_Excerpted passage_.
============

Monday, October 29, 2012

Are Triathletes Masochists?

Tonight was the last Monday of the month.  Or, as my swim coach likes to put it: Last, Fast, Fun Monday.  She says it with this evil glint in her eye.  Occasionally she'll apologize with a very insincere expression.  I don't think she bothered with the fake apology tonight.  She just scared us by telling us it was going to be hard while refusing to be specific, and then sent us off on our warm up.

After warming up and doing some drills, it was time to really work.  Fast 50s.  Truth be told, it wasn't quite as bad as I expected.  (Crap, if she's reading this, now I'll suffer.  It only wasn't as bad because I was expecting it to be really really hard.)  But, it was still hard.  50 metres is long enough that you have to pace, but short enough that you can really make it hurt.  Then 50 metres recovery, and off again.  And again.  And again...  Sets of 4 (5, if you were in the fast lanes, which I'm not), a rest set, then repeat, and repeat, etc.

The awesome thing is that I was almost holding my time in these sets.  Now, "actually" instead of "almost" would be even more awesome, but pacing over multiple sets has long been a weak point for me.  To be *almost* holding pace without sandbagging was great.

And that brings me to my point, and the title of my post.  Are triathletes masochists?  Because, even as I was inwardly cursing the workout, and my arms were screaming for me to stop, I was simultaneously loving it.  Even though I had to push off again when I felt like I could have rested another 60 seconds, I rejoiced in doing so.  It might hurt, but it's an absolute adrenaline rush.  And when you finish you feel amazing (and are unable to sleep, so instead sit at your computer blogging).

============

_Entries_.
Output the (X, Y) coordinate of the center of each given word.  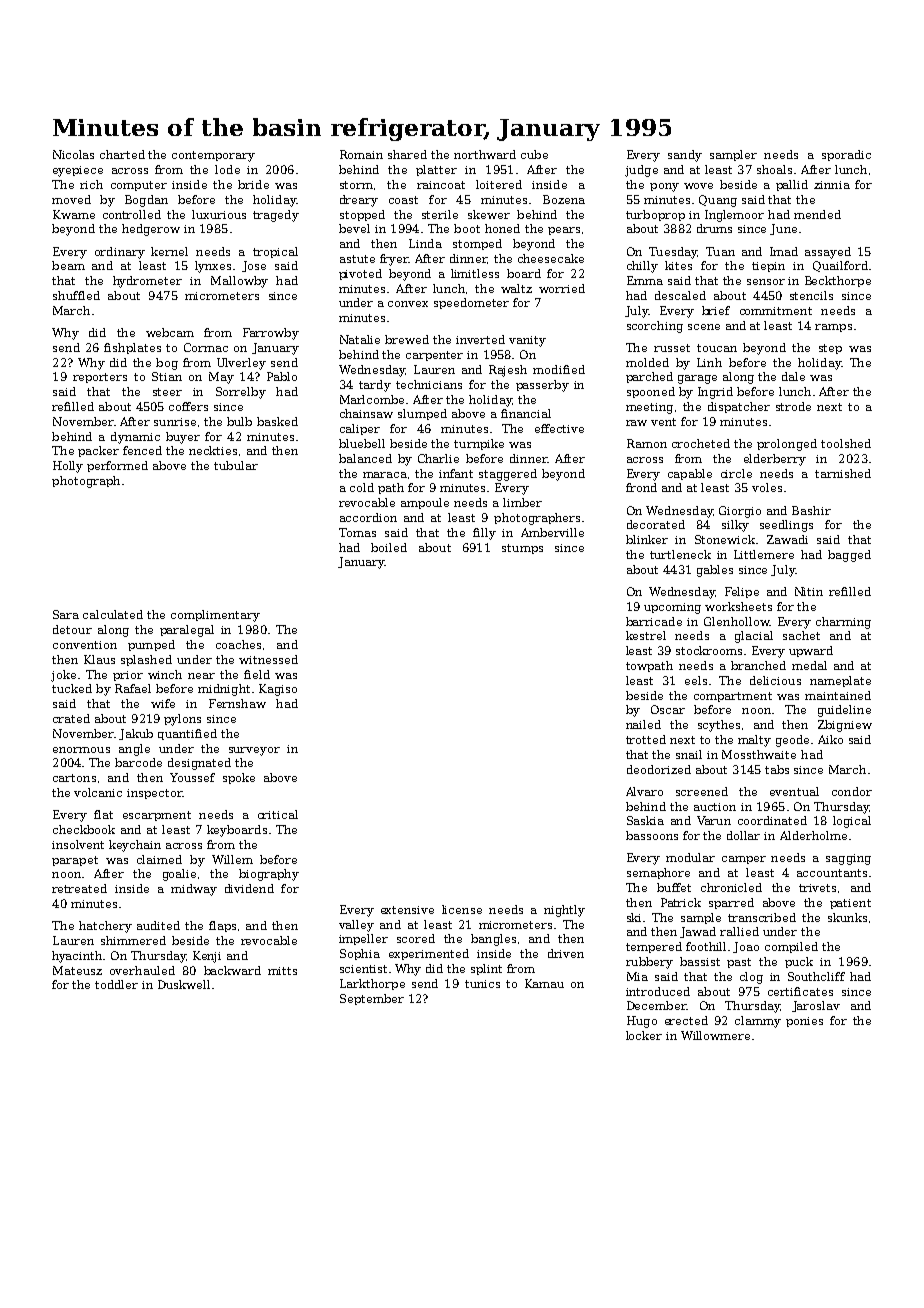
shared (407, 154)
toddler (116, 984)
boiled (389, 547)
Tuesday (673, 253)
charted (122, 154)
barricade (654, 621)
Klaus (99, 659)
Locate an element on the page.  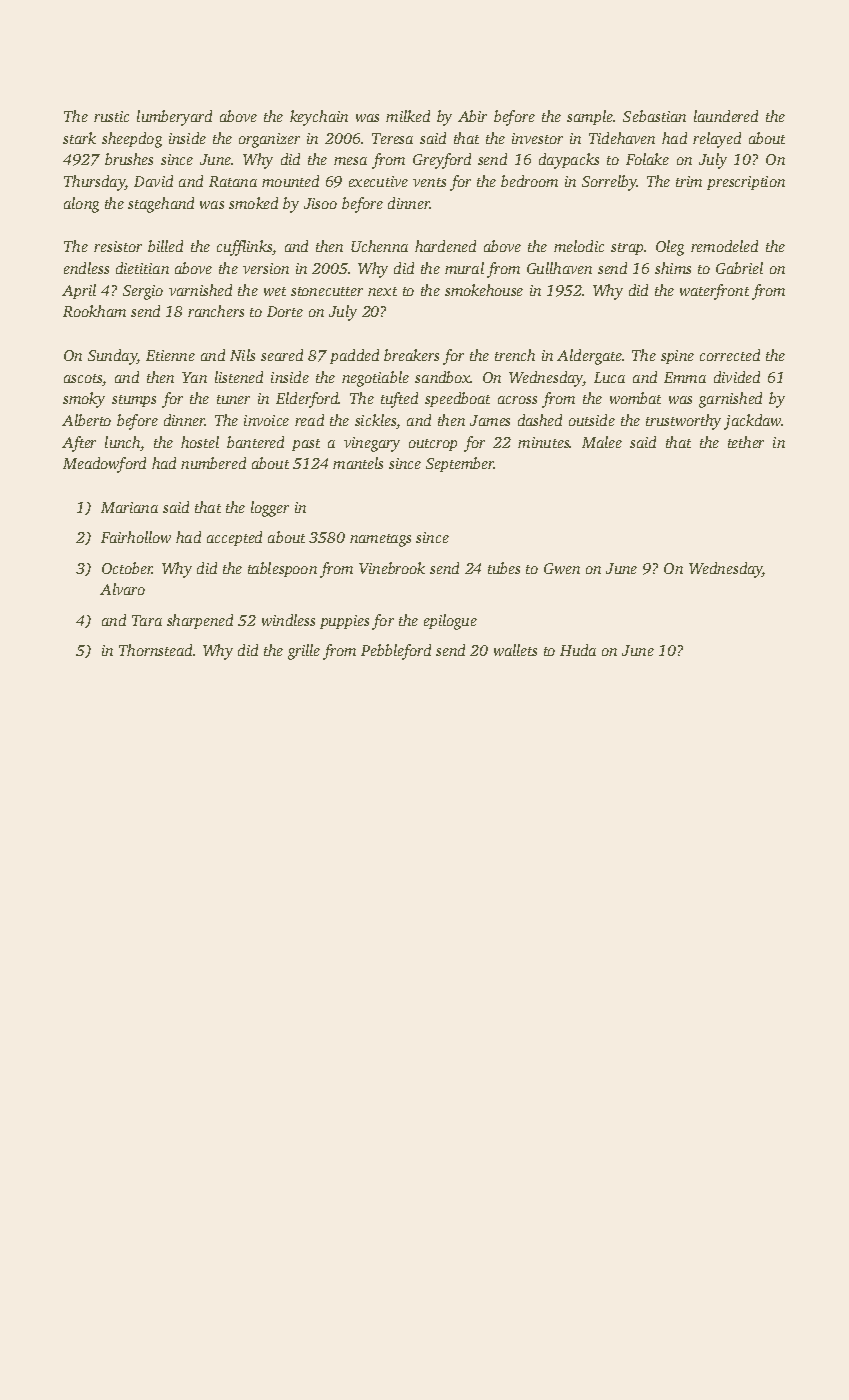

============

_Written instruction A_. Update the blog post's stretch from "The awesome thing" through "your computer blogging)." by writing it out again with "workout" replaced by "session".
_Written instruction B_. Please list every remark that the blog post sets in parentheses.

_Exercise response A_.
The awesome thing is that I was almost holding my time in these sets.  Now, "actually" instead of "almost" would be even more awesome, but pacing over multiple sets has long been a weak point for me.  To be *almost* holding pace without sandbagging was great.

And that brings me to my point, and the title of my post.  Are triathletes masochists?  Because, even as I was inwardly cursing the session, and my arms were screaming for me to stop, I was simultaneously loving it.  Even though I had to push off again when I felt like I could have rested another 60 seconds, I rejoiced in doing so.  It might hurt, but it's an absolute adrenaline rush.  And when you finish you feel amazing (and are unable to sleep, so instead sit at your computer blogging).

_Exercise response B_.
- Crap, if she's reading this, now I'll suffer. It only wasn't as bad because I was expecting it to be really really hard.
- 5, if you were in the fast lanes, which I'm not
- and are unable to sleep, so instead sit at your computer blogging